TASK TO COMPLETE – Check each line of the listing below for the string "computer", then copy every line that has it.
◇ ◇ ◇ ◇ ◇
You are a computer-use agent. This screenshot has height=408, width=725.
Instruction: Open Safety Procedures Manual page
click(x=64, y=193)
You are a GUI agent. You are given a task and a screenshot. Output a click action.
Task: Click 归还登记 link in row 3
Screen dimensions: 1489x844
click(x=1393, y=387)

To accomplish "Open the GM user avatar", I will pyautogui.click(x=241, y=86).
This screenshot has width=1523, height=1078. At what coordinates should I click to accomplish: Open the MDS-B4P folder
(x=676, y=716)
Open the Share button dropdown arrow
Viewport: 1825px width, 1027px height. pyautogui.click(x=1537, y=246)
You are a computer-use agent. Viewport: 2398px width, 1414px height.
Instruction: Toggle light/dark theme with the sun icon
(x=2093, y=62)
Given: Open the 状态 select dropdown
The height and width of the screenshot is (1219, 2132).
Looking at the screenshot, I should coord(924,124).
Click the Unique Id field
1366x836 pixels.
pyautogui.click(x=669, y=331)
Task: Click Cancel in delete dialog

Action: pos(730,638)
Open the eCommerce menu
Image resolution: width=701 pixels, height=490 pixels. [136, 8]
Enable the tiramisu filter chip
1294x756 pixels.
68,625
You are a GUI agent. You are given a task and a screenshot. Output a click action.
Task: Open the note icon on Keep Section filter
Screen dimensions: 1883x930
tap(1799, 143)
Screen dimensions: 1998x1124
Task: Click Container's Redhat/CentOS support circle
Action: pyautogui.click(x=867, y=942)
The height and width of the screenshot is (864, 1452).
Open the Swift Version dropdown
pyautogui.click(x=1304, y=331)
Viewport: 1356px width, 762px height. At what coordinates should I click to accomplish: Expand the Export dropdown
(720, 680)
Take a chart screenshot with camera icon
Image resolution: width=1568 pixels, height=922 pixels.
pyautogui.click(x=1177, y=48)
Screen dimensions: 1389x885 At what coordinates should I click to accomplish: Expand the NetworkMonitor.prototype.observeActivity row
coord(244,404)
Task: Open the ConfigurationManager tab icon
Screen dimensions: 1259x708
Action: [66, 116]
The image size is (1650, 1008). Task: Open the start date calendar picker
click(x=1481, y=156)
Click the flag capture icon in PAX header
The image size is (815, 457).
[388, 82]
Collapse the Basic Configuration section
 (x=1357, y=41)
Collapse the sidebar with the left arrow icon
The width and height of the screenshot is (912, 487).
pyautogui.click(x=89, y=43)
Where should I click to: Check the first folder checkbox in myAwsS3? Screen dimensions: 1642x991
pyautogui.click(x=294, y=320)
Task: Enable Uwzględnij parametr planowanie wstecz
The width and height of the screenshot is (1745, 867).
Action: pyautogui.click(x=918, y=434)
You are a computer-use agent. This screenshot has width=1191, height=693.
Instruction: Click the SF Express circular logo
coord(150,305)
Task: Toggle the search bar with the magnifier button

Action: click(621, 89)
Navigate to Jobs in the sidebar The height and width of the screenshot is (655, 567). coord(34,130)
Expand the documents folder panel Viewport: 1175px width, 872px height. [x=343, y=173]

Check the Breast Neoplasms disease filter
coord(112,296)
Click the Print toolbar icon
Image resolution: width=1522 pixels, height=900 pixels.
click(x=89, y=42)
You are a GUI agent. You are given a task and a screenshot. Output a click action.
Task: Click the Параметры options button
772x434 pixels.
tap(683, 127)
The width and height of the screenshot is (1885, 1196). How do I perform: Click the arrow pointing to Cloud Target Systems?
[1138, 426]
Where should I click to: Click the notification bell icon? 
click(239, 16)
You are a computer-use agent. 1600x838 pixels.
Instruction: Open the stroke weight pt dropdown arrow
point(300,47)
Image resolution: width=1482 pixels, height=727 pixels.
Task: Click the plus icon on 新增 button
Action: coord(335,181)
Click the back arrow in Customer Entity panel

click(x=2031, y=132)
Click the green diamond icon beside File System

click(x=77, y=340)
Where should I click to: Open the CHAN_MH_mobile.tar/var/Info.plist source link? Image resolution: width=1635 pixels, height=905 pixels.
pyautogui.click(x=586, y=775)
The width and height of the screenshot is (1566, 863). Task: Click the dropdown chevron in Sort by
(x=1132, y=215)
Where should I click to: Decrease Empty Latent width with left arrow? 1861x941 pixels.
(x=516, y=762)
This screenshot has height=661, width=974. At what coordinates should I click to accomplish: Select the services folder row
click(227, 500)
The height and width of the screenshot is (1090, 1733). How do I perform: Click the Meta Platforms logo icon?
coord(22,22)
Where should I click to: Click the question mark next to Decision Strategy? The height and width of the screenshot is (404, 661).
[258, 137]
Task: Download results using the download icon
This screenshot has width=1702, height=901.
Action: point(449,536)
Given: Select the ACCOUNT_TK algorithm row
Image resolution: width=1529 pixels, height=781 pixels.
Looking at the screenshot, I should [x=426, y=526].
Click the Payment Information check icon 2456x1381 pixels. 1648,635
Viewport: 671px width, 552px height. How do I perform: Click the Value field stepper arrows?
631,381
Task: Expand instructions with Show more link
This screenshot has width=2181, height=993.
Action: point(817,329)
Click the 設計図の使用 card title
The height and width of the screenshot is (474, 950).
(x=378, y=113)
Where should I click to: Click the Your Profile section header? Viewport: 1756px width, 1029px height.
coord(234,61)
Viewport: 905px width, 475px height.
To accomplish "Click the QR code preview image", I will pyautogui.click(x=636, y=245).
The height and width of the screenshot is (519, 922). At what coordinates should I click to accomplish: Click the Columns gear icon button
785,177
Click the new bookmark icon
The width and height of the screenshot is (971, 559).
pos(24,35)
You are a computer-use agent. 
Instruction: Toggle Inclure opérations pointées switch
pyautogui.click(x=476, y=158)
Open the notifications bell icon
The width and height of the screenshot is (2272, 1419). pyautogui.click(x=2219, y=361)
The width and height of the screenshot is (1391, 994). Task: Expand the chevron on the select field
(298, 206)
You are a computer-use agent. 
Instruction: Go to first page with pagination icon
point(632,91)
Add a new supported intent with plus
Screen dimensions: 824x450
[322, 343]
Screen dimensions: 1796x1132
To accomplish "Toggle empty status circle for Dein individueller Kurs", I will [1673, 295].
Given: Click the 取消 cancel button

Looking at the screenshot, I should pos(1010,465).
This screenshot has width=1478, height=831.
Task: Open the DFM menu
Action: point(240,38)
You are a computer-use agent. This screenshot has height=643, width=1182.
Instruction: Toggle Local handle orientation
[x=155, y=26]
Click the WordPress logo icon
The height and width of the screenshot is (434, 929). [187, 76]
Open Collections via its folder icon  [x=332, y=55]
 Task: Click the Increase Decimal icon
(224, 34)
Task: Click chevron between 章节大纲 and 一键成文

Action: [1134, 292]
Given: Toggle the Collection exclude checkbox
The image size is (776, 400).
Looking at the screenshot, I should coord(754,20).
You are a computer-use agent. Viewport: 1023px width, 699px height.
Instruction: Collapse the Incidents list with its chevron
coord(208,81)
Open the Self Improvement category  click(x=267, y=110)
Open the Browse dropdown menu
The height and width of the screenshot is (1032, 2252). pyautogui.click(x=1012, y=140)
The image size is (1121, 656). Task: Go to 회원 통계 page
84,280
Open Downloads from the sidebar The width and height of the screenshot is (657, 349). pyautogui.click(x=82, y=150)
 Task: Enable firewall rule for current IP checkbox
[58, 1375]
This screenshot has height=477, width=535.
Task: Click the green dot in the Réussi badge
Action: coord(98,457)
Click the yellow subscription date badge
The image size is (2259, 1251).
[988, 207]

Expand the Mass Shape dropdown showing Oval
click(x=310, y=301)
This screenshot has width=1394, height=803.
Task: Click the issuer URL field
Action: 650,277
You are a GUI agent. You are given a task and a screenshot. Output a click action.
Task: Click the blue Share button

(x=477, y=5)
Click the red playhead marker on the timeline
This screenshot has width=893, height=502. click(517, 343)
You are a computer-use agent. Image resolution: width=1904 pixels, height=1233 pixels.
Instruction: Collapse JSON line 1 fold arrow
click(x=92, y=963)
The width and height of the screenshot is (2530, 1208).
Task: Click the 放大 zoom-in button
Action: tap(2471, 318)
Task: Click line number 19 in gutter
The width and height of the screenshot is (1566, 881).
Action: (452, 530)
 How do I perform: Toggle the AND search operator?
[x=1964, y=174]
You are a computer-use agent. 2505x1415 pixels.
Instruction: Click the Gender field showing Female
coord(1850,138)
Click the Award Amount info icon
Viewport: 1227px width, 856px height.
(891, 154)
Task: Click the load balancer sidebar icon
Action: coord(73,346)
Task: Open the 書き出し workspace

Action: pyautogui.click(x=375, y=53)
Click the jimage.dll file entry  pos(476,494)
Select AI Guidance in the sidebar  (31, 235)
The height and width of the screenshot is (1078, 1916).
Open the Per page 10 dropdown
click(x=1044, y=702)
◇ ◇ ◇ ◇ ◇
WORKED SOLUTION –
You are a computer-use agent. This screenshot has height=408, width=725.
You are a computer-use agent. Viewport: 2398px width, 1414px height.
You are a computer-use agent. This screenshot has width=1191, height=693.
You are a computer-use agent. 1600x838 pixels.
You are a computer-use agent. 
You are a computer-use agent. 
You are a computer-use agent. This screenshot has height=643, width=1182.
You are a computer-use agent. Viewport: 1023px width, 699px height.
You are a computer-use agent. Image resolution: width=1904 pixels, height=1233 pixels.
You are a computer-use agent. 2505x1415 pixels.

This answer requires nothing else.